When songwriters on the level of Billy Joel and Paul Simon rap on the relationship between lyrics and groove, great results are bound to follow. Such was the case for Only The Good Die Young, a tune Billy Joel wrote in 1977 for The Stranger, his best-selling studio recording to date.
As drummer Liberty DeVitto told BP back in November 2008, Simon popped his head into the studio where Billy and his band were struggling to settle on the groove for Joel’s provocative coming-of-age anthem. Across the room, bassist Doug Stegmeyer sat ready with his Fender Telecaster bass guitar.
“Paul said, ‘Look, the lyric is really heavy, but if you put a light rhythm to it, the lyrics will go over everybody’s head.’ So Billy came up with a new rhythm that allowed Doug to walk on bass.”
Of course, walking was nothing too unusual for Stegmeyer, a studied bassist with a knack for navigating around Joel’s busy left hand. “Doug came from a musical family – his father played clarinet with Glenn Miller and Benny Goodman,” said DeVitto, who wrote a chapter on Stegmeyer for the memoir he compiled after leaving Joel’s band in 2005.

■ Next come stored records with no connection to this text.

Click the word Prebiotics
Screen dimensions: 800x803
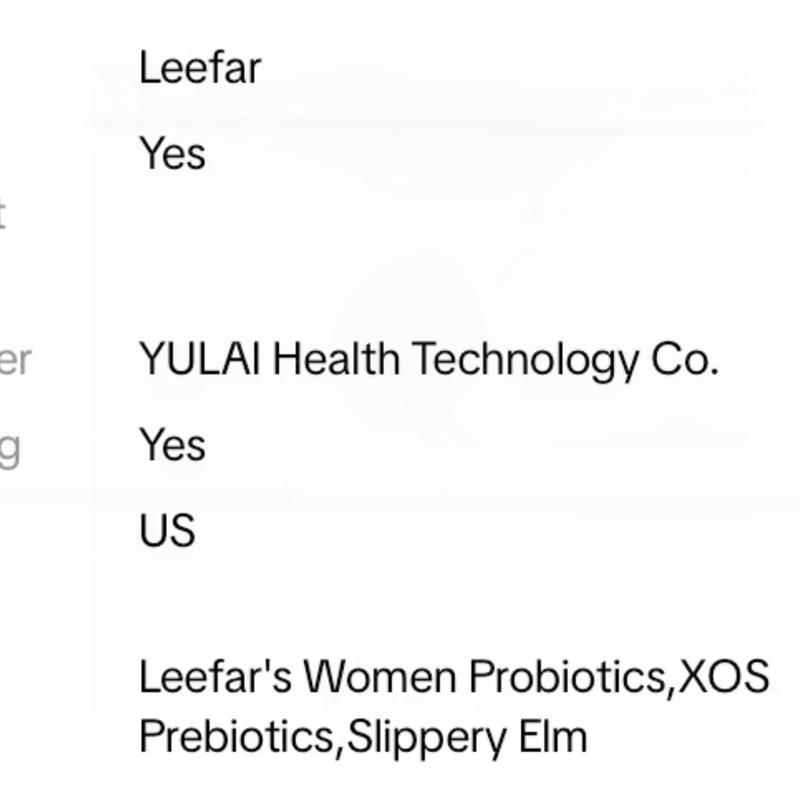[x=238, y=737]
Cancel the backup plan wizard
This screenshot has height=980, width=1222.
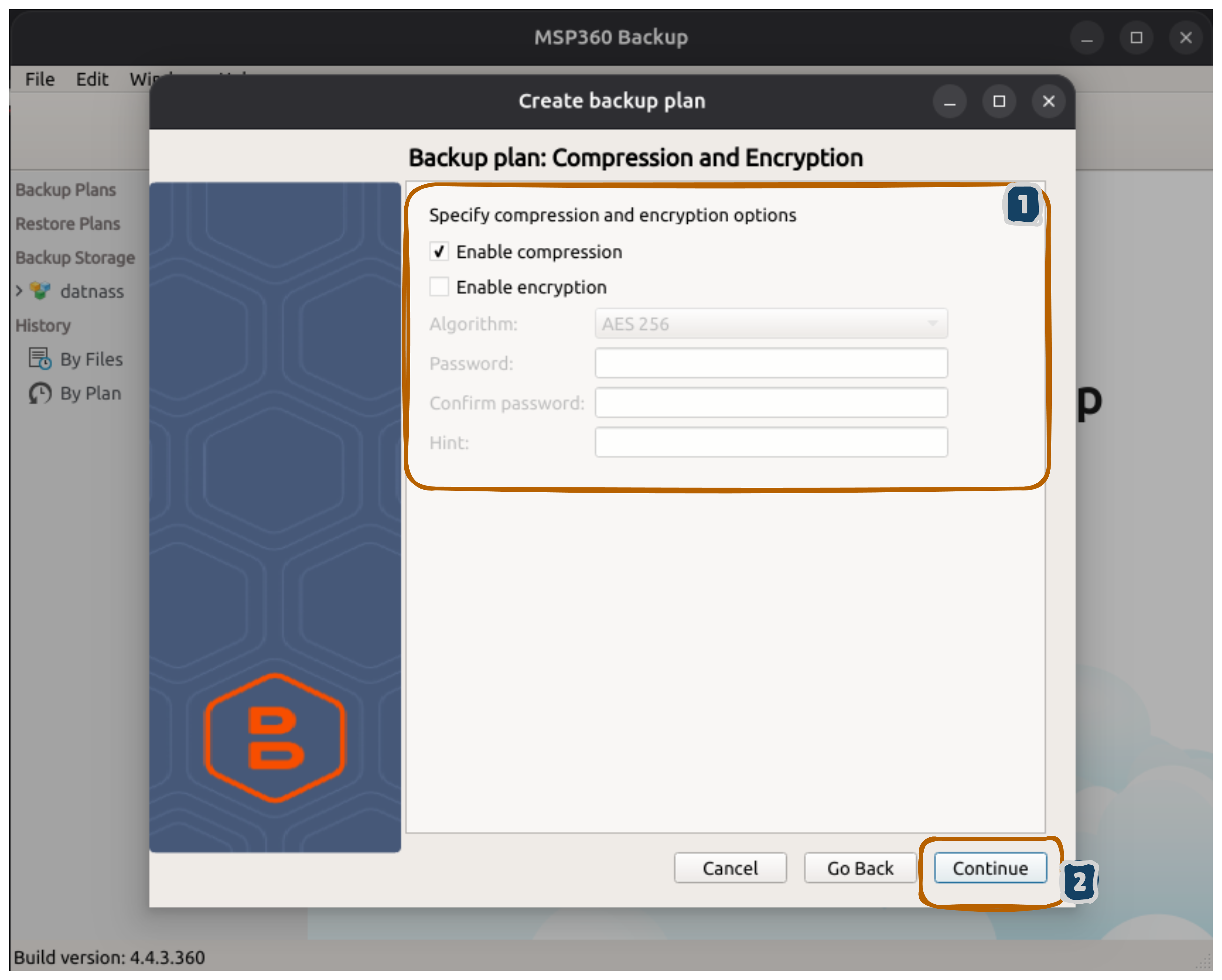tap(730, 868)
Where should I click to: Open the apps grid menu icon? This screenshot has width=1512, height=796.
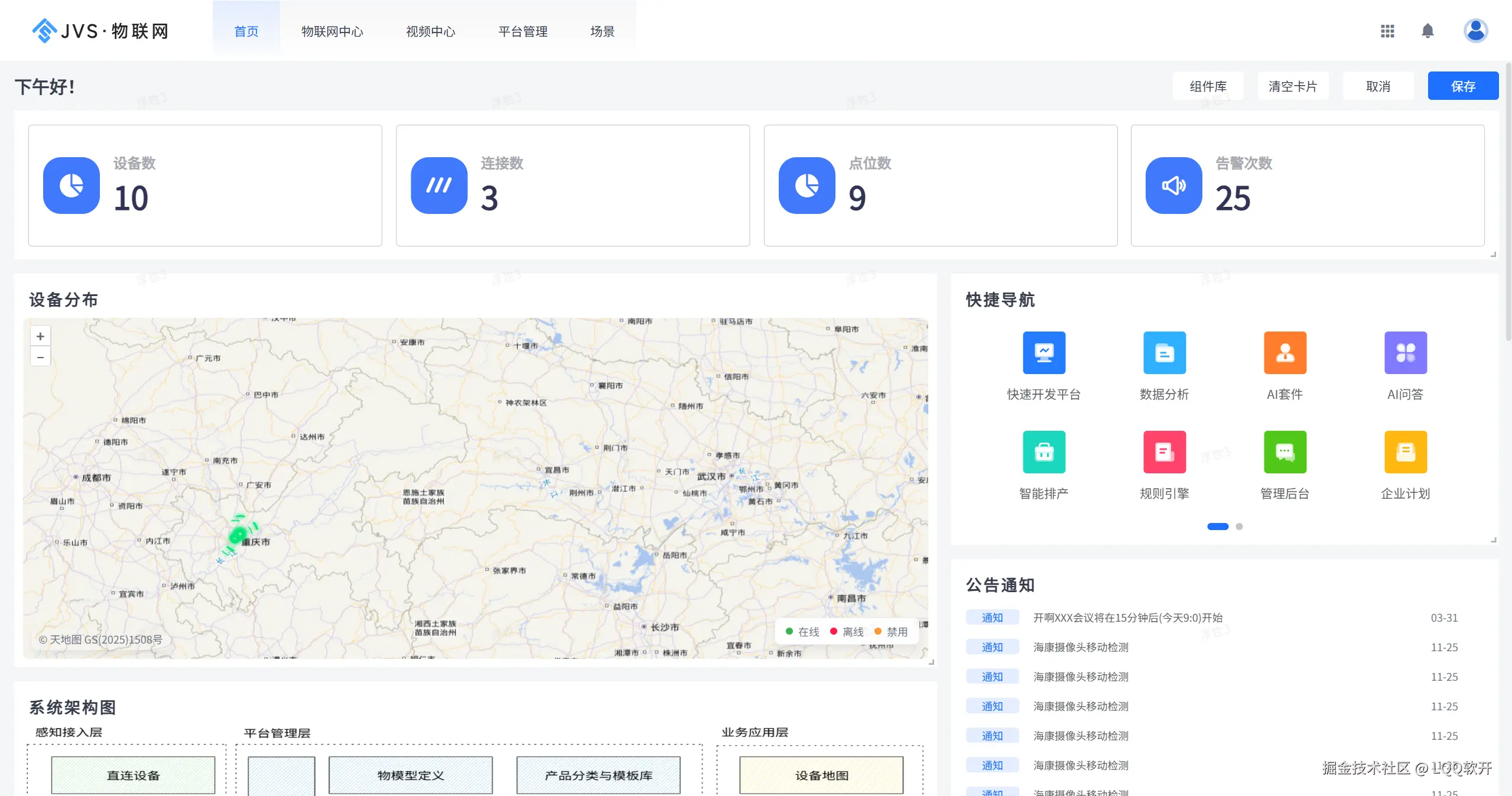[x=1387, y=31]
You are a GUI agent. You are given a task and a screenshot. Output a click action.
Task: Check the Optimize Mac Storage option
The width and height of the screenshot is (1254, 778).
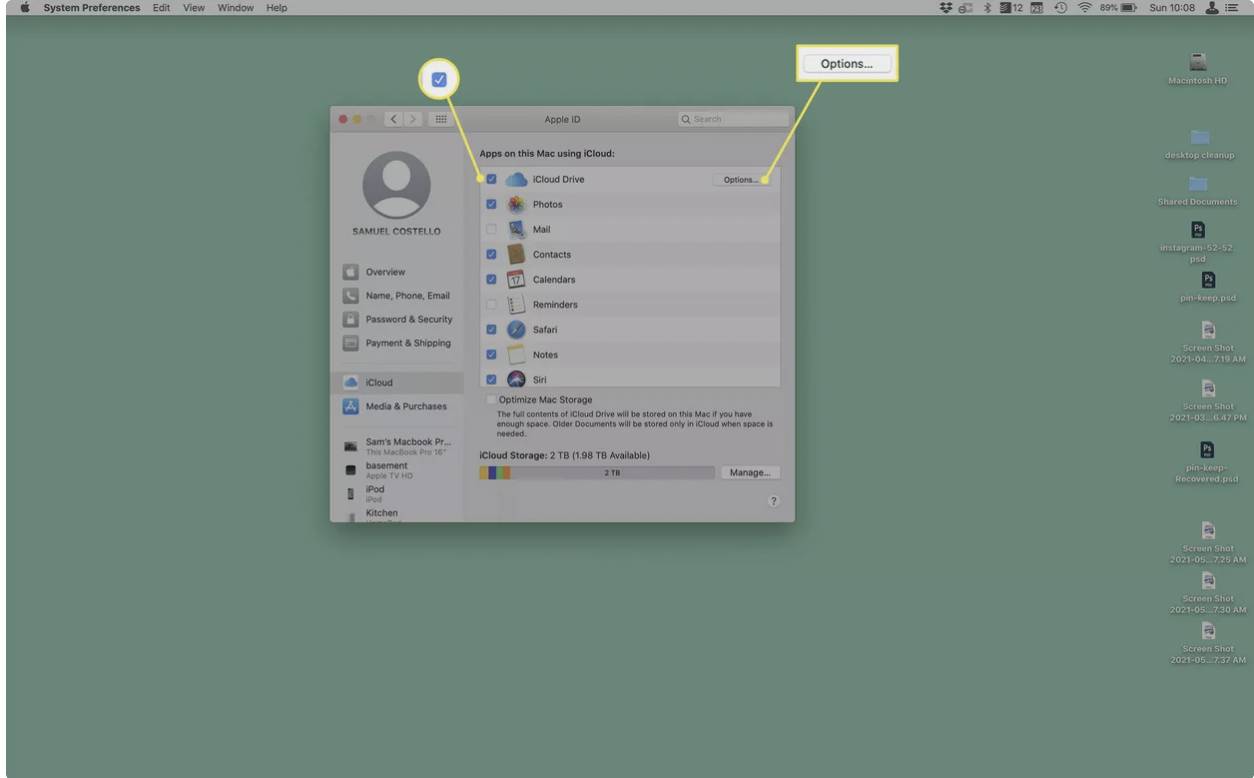pos(491,399)
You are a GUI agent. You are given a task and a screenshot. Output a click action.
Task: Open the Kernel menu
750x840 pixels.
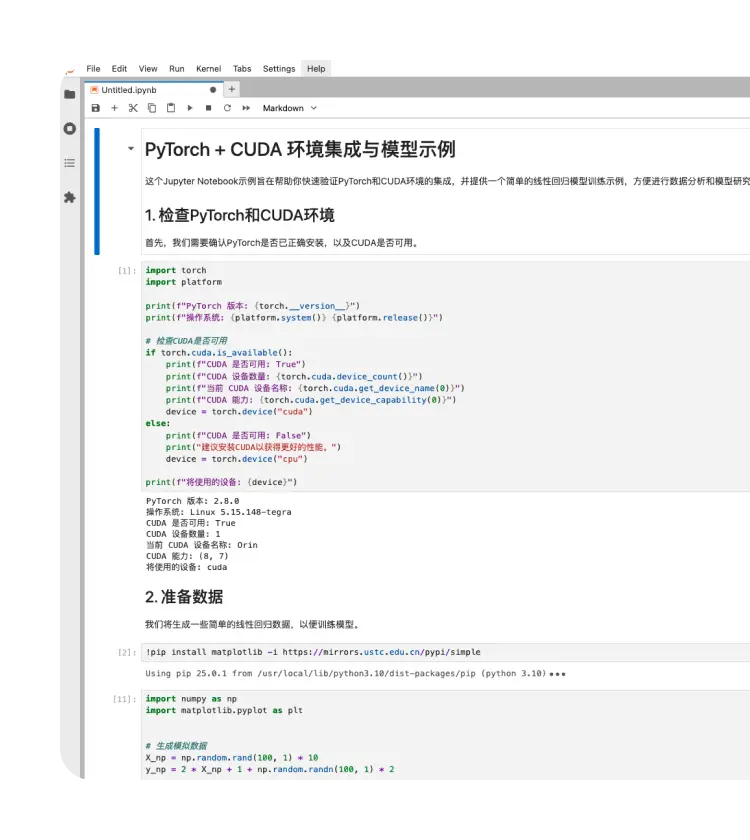(208, 69)
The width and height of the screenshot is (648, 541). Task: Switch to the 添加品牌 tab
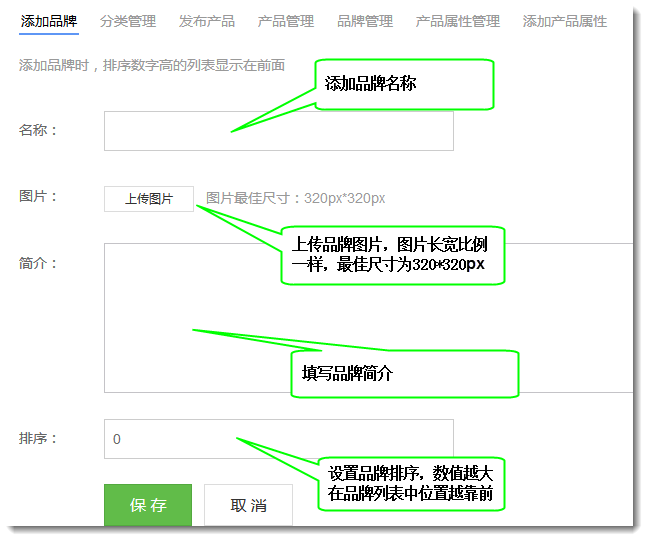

“Doug started playing bass and guitar when he was 14. He was a student of The Beatles and Motown, and also, with his mother’s influence, classical music and show tunes. He fit like a glove with Billy. After he joined in 1974, Billy built his band around Doug. He was the anchor of the group.”
Old friends from their early days on Long Island, DeVitto and Stegmeyer first played in a popular band called Topper. “Then Doug got the gig to tour with Billy. Back then, Billy was using studio musicians to do the albums (Wilton Felder, Emory Gordy, Larry Knechtel, and Joe Osborn among them), and a different band to tour. When he decided to move back to New York, Doug was the only person he kept from his touring band. Billy said he was looking for a New York-style drummer, and Doug mentioned me.”
Aiming to form a core band for both stage and studio, Joel buckled down with Stegmeyer and DeVitto to record 1976’s Turnstiles. “Gradually we brought our friends into the sessions, and essentially Topper became Billy Joel’s band.” Joel and the band followed up the next year with The Stranger, the album that scored the hits Movin’ Out (Anthony’s Song), She’s Always a Woman, Just The Way You Are, and Scenes From an Italian Restaurant.
Anchoring the second side of The Stranger, Only the Good Die Young, called for Stegmeyer to dig into his upright and swing training. The chord progression lends litself to chromatic passing tones, a tool Stegmeyer applied liberally throughout his bassline. He also built variety into his line through register changes. While the verse line starts in the middle-register F, he shifts down an octave for the second verse. Be warned: Only The Good Die Young swings hard – play those eighth-notes straight and you’ll miss everything that’s cool about this deeply swung bassline.
Other hallmarks are Stegmeyer’s eighth-note triplet volleys and open-string springboard notes, clear markers of his upright consciousness. “Doug really knew his way around that Fender. He would listen to what Billy was doing and pick just the right notes. He wouldn’t necessarily go for the root – he'd figure out the right note for the chord.”
“A lot of Billy’s piano parts sound like classical music, but I have no training at all – I’m a street musician who learned to play by listening. Doug was right in the middle. He knew classical music, but he also had his hands in the street music. He was the glue that held Billy and me together. What else can I say?” Indeed, there’s maybe no better bass legacy.
For most of his twelve years with Billy Joel, Stegmeyer played a flatwound-strung Fender Telecaster bass modified with two split-coil P-Bass pickups, a Badass bridge, and Schaller tuners. Originally, it had a natural finish, but it was later painted blue with white trim. The bass was willed to Liberty DeVitto before Stegmeyer’s death in 1995.